Längst wird die Literaturgeschichte nicht mehr als Geschichte von Nationalliteraturen erzählt, längst greift auch ein Verständnis von Archiven als nationalen Sammelorten zu kurz. Neben literarischen Zeugnissen und Dokumenten von Autoren mit weltliterarischem Anspruch wie Goethe, Wieland, Kafka, Celan oder Bernhard sind in den 1.400 Nachlässen des Deutschen Literaturarchivs mit den umfangreichen Exilbeständen und den zahlreichen Verlagsarchiven längst auch Protagonisten einer internationalen Literatur-, Ideen- und Wissenschaftsgeschichte vertreten und laden zu komparatistischen Erkundungen ein – von Theodor W. Adorno, Samuel Beckett und Hilde Domin bis hin zu Gershom Scholem und Octavio Paz.

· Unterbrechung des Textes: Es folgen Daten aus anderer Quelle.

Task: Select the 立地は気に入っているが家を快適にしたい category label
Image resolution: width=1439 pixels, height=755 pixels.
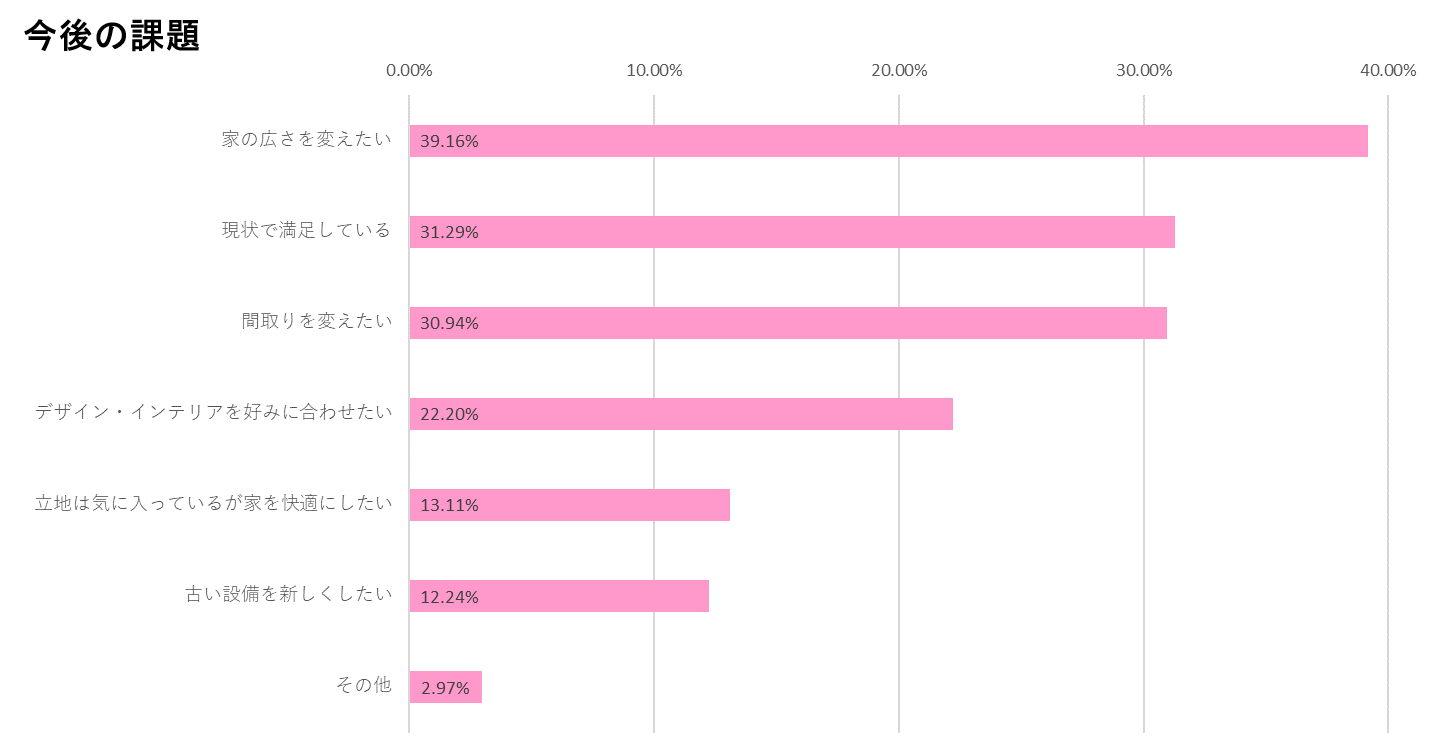Action: [x=214, y=503]
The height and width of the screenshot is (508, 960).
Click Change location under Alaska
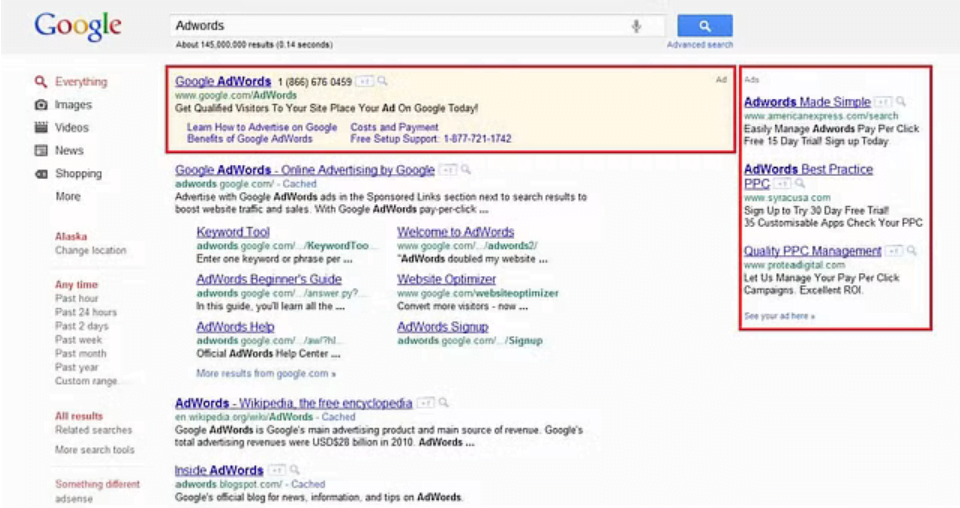coord(90,251)
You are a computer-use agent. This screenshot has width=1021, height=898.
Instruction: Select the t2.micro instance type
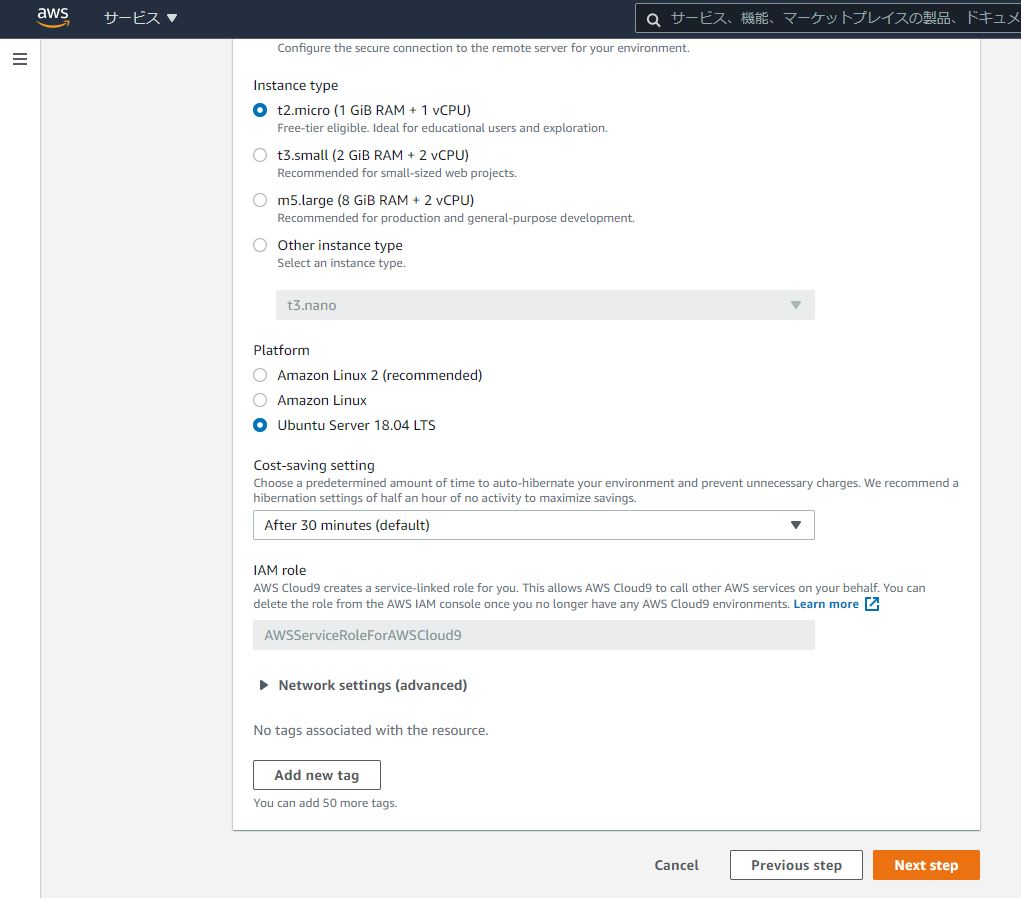[260, 110]
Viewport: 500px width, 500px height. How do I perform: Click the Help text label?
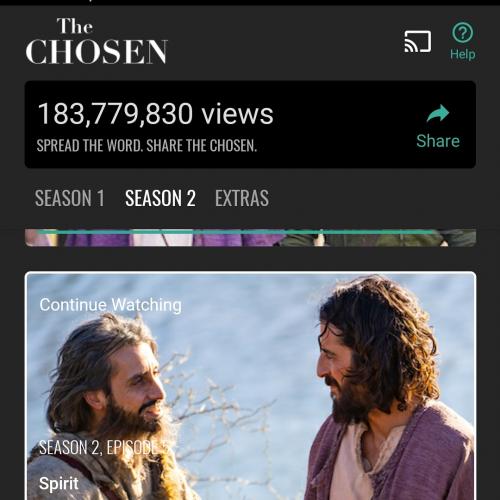coord(463,54)
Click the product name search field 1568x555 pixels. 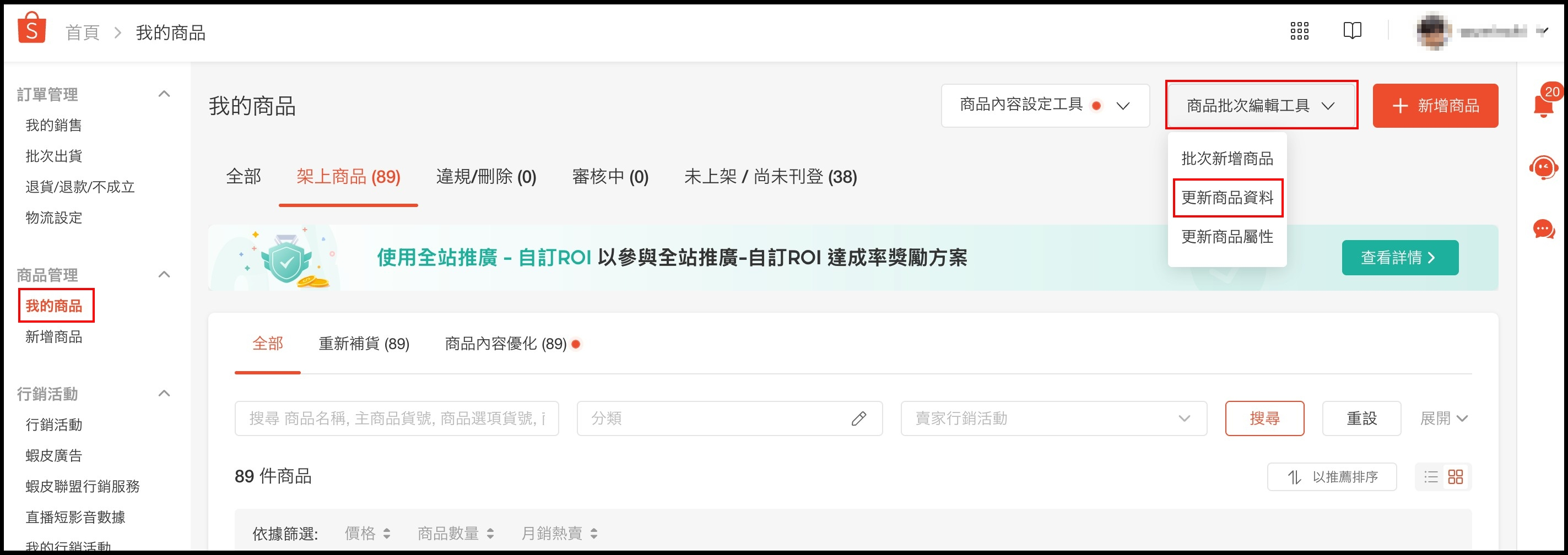pyautogui.click(x=396, y=418)
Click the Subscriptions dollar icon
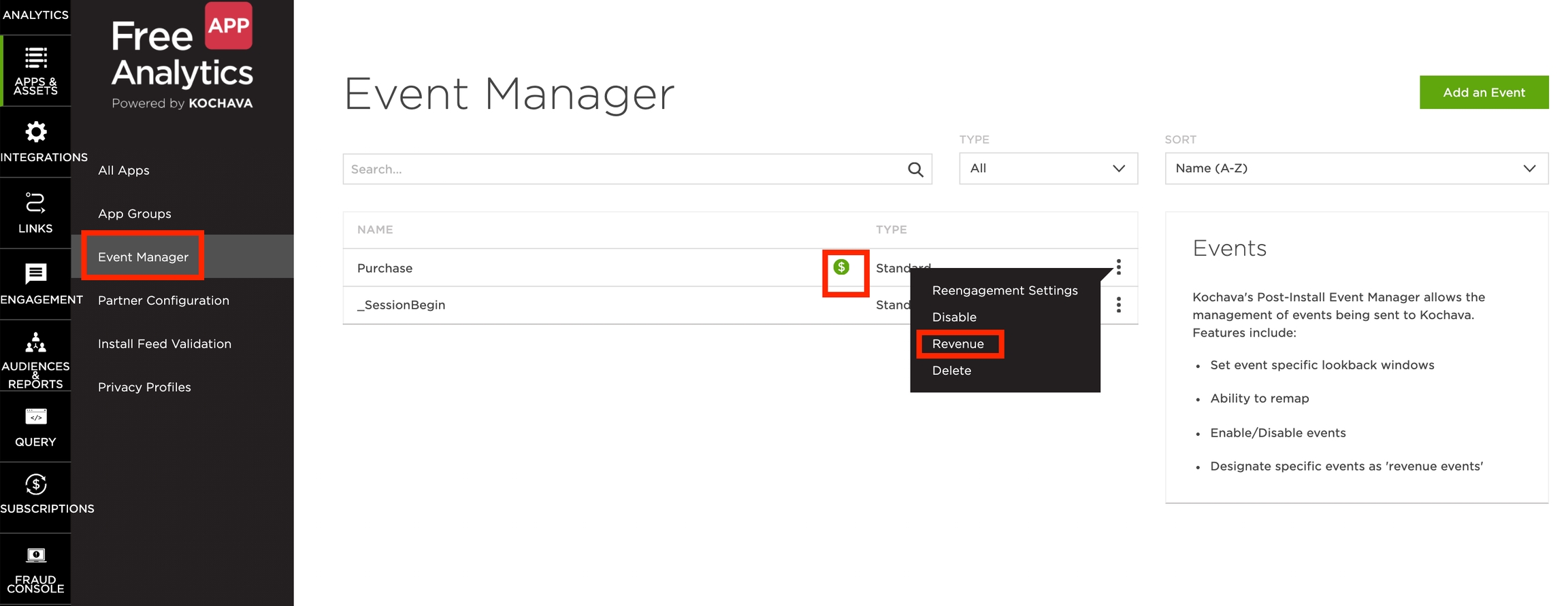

Mit Erich Auerbach ist ein Gründungstheoretiker einer „Philologie der Weltliteratur“ (1952) im Archiv zu finden.
Wie die Zentralisierung von Beständen im Archiv immer schon vom internationalen literatur-, ideen- und wissenschaftsgeschichtlichen Austausch und seiner schriftlichen Dokumentation unterlaufen wird, so liegt die Zukunft eines großen Archivs ebenso in der Sammlung im eigenen Haus wie auch in dezentralisierten, multilateralen Ansätzen. Initiativen, wie sie Marbach im Rahmen eines grossen, vom Auswärtigen Amt geförderten Forschungs- und Erschließungsprojekts in Israel durchführt, zeigen die Notwendigkeit, über ‚Global Archives‘ in ihren je singulären Situationen nachzudenken – forschungs- wie bestandsbezogen, provenienzgeschichtlich wie begriffspolitisch.
Im Rahmen der Internationalen Sommerschule diskutieren 20 internationale Stipendiatinnen und Stipendiaten mit internationalen Wissenschaftlerinnen und Wissenschaftlern über Konzepte von Weltliteratur und beleuchten die Prämissen der gegenwärtigen literatur- und wissenschaftsgeschichtlichen Diskussion. Die Sommerschule greift die Problemstellungen gegenwärtiger Forschung auf und konfrontiert sie mit dem Archiv, der Bibliothek, dem Museum, mit Formen der Sammlung, Kategorisierung, Interpretation und Inszenierung von einzigartigen historischen Zeugnissen und Objekten.
Die Sommerschule findet im Rahmen des durch das Bundesministerium für Bildung und Forschung geförderten Forschungsverbunds Marbach Weimar Wolfenbüttel statt. Sie ermöglicht über das Deutsche Literaturarchiv und seine Bestände hinaus einen Ausblick auf die Klassik Stiftung Weimar und die Herzog August Bibliothek Wolfenbüttel, die 2016 und 2017 die Sommerschule des Forschungsverbunds ausrichten werden.